SUPPLIED RECORDS —
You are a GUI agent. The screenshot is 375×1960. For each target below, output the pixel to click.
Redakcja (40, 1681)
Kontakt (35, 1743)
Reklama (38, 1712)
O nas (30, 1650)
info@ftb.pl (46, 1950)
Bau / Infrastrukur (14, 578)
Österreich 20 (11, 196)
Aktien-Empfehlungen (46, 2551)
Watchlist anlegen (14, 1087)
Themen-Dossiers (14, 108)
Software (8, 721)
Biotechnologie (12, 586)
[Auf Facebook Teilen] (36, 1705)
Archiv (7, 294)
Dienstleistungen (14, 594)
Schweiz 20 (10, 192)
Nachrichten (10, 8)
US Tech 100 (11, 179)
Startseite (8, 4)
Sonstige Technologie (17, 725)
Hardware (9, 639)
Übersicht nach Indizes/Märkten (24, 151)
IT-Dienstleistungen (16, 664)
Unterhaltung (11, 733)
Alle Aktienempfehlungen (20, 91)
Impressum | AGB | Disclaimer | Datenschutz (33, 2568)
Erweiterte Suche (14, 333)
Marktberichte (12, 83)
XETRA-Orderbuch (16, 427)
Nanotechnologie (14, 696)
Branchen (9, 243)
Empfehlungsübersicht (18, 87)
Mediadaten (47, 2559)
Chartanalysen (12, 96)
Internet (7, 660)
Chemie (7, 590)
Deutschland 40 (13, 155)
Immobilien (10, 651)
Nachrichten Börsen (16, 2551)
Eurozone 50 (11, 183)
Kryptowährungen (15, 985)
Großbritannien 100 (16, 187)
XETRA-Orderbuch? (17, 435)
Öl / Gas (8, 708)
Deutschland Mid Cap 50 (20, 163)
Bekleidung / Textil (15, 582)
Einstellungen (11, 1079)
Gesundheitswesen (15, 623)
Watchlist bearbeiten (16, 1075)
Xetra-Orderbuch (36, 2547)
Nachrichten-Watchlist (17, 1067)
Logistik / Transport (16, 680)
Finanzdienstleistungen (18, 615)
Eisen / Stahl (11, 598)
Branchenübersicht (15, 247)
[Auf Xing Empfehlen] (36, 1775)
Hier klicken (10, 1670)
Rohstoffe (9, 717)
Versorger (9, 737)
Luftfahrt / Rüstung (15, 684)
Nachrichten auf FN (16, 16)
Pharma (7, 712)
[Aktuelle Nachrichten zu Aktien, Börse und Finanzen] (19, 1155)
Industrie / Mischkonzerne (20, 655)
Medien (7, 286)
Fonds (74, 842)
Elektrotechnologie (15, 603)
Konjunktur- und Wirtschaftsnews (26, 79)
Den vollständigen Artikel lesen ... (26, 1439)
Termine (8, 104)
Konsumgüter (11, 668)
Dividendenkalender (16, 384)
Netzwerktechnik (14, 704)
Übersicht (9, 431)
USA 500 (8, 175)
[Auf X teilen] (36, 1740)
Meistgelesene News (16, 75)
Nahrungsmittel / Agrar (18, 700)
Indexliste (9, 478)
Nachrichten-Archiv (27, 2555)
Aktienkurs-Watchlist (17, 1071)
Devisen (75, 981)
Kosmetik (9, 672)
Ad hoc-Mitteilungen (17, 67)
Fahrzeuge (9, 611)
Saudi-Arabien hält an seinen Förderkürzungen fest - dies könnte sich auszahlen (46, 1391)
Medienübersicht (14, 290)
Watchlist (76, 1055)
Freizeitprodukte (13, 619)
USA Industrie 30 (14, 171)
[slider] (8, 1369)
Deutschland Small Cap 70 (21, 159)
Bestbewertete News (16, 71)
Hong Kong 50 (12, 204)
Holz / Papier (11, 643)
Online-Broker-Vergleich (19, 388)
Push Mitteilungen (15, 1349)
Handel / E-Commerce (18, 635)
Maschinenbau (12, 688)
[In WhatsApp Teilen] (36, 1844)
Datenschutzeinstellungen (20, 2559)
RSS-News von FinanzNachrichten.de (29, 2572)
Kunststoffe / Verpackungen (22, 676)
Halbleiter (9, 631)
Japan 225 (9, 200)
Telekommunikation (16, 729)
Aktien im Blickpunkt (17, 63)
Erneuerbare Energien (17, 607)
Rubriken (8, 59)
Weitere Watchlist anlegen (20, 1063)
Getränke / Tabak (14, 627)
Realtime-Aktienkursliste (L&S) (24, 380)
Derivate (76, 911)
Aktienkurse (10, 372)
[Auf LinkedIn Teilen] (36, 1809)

WHAT IS NEEDED —
Return the complete material exactly as it appears.

THE ANSWER —
You are a GUI agent. The screenshot is 375×1960. For each target below, output the pixel to click.
Redakcja (40, 1681)
Kontakt (35, 1743)
Reklama (38, 1712)
O nas (30, 1650)
info@ftb.pl (46, 1950)
Bau / Infrastrukur (14, 578)
Österreich 20 (11, 196)
Aktien-Empfehlungen (46, 2551)
Watchlist anlegen (14, 1087)
Themen-Dossiers (14, 108)
Software (8, 721)
Biotechnologie (12, 586)
[Auf Facebook Teilen] (36, 1705)
Archiv (7, 294)
Dienstleistungen (14, 594)
Schweiz 20 (10, 192)
Nachrichten (10, 8)
US Tech 100 (11, 179)
Startseite (8, 4)
Sonstige Technologie (17, 725)
Hardware (9, 639)
Übersicht nach Indizes/Märkten (24, 151)
IT-Dienstleistungen (16, 664)
Unterhaltung (11, 733)
Alle Aktienempfehlungen (20, 91)
Impressum | AGB | Disclaimer | Datenschutz (33, 2568)
Erweiterte Suche (14, 333)
Marktberichte (12, 83)
XETRA-Orderbuch (16, 427)
Nanotechnologie (14, 696)
Branchen (9, 243)
Empfehlungsübersicht (18, 87)
Mediadaten (47, 2559)
Chartanalysen (12, 96)
Internet (7, 660)
Chemie (7, 590)
Deutschland 40 (13, 155)
Immobilien (10, 651)
Nachrichten Börsen (16, 2551)
Eurozone 50 (11, 183)
Kryptowährungen (15, 985)
Großbritannien 100 (16, 187)
XETRA-Orderbuch? (17, 435)
Öl / Gas (8, 708)
Deutschland Mid Cap 50 (20, 163)
Bekleidung / Textil (15, 582)
Einstellungen (11, 1079)
Gesundheitswesen (15, 623)
Watchlist bearbeiten (16, 1075)
Xetra-Orderbuch (36, 2547)
Nachrichten-Watchlist (17, 1067)
Logistik / Transport (16, 680)
Finanzdienstleistungen (18, 615)
Eisen / Stahl (11, 598)
Branchenübersicht (15, 247)
[Auf Xing Empfehlen] (36, 1775)
Hier klicken (10, 1670)
Rohstoffe (9, 717)
Versorger (9, 737)
Luftfahrt / Rüstung (15, 684)
Nachrichten auf FN (16, 16)
Pharma (7, 712)
[Aktuelle Nachrichten zu Aktien, Börse und Finanzen] (19, 1155)
Industrie / Mischkonzerne (20, 655)
Medien (7, 286)
Fonds (74, 842)
Elektrotechnologie (15, 603)
Konjunktur- und Wirtschaftsnews (26, 79)
Den vollständigen Artikel lesen ... (26, 1439)
Termine (8, 104)
Konsumgüter (11, 668)
Dividendenkalender (16, 384)
Netzwerktechnik (14, 704)
Übersicht (9, 431)
USA 500 (8, 175)
[Auf X teilen] (36, 1740)
Meistgelesene News (16, 75)
Nahrungsmittel / Agrar (18, 700)
Indexliste (9, 478)
Nachrichten-Archiv (27, 2555)
Aktienkurs-Watchlist (17, 1071)
Devisen (75, 981)
Kosmetik (9, 672)
Ad hoc-Mitteilungen (17, 67)
Fahrzeuge (9, 611)
Saudi-Arabien hält an seinen Förderkürzungen fest - dies könnte sich auszahlen (46, 1391)
Medienübersicht (14, 290)
Watchlist (76, 1055)
Freizeitprodukte (13, 619)
USA Industrie 30 (14, 171)
[slider] (8, 1369)
Deutschland Small Cap 70 (21, 159)
Bestbewertete News (16, 71)
Hong Kong 50 (12, 204)
Holz / Papier (11, 643)
Online-Broker-Vergleich (19, 388)
Push Mitteilungen (15, 1349)
Handel / E-Commerce (18, 635)
Maschinenbau (12, 688)
[In WhatsApp Teilen] (36, 1844)
Datenschutzeinstellungen (20, 2559)
RSS-News von FinanzNachrichten.de (29, 2572)
Kunststoffe / Verpackungen (22, 676)
Halbleiter (9, 631)
Japan 225 (9, 200)
Telekommunikation (16, 729)
Aktien im Blickpunkt (17, 63)
Erneuerbare Energien (17, 607)
Rubriken (8, 59)
Weitere Watchlist anlegen (20, 1063)
Getränke / Tabak (14, 627)
Realtime-Aktienkursliste (L&S) (24, 380)
Derivate (76, 911)
Aktienkurse (10, 372)
[Auf LinkedIn Teilen] (36, 1809)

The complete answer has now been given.